This is against a backdrop of UK van registrations falling 29.1% overall in April 2022 due to ongoing supply challenges. Despite demand being strong across all segments, supply chain pressures locally and globally, including shortages of semiconductors, had an impact on deliveries.
Although the curve of increasing electric van sales is behind that of electric car sales, the picture is not dissimilar to the new car market: electric vehicle sales are increasing, and therefore bucking the overall trend of decreasing sales of vehicles with internal combustion engines. Battery electric vehicles (BEVs) are expected to account for 6.3% of LCV registrations during the year as a whole.
Digging down to the detail, registrations of large vans were down 19.1%, while deliveries of medium-sized vans, the second largest segment by volume, dropped by a huge 48.6%, according to the latest figures published by the Society of Motor Manufacturers and Traders (SMMT).
While the decline in registrations in April is steeper due to comparison with 2021, which saw the highest total for the month since records began, this year was still 12.2% below pre-pandemic 2019.

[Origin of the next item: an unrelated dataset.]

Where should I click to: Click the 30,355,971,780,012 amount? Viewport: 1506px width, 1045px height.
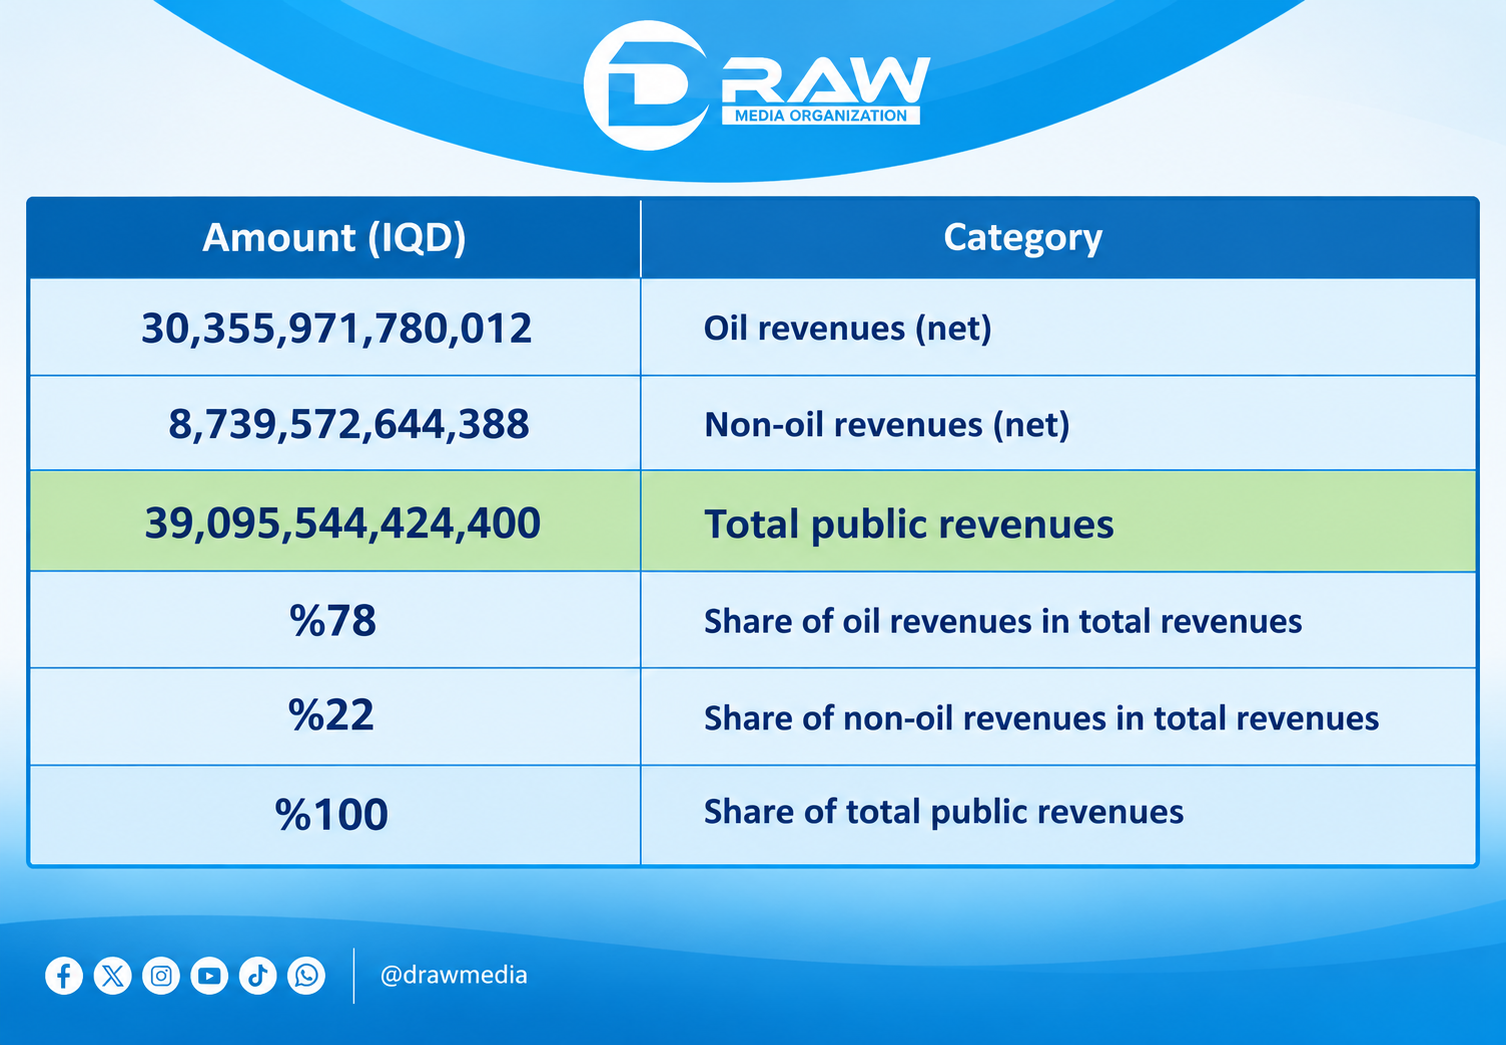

Large vans (those weighing over 2.5 tonnes) comprise more than two-thirds of the LCV market, and their market share increased by nine percentage points to 75.1%. This is due in part to more significant declines in registrations of medium-sized vans (those weighing greater than 2.0 tonnes to 2.5 tonnes) by 48.6%, and small vans (weighing two tonnes or less) by 48.2%, as components shortages restricted supply.
The SMMT believes that policies that incentivise operators to make the switch to electric vans will be essential to meet the UK government’s ambitious decarbonisation targets.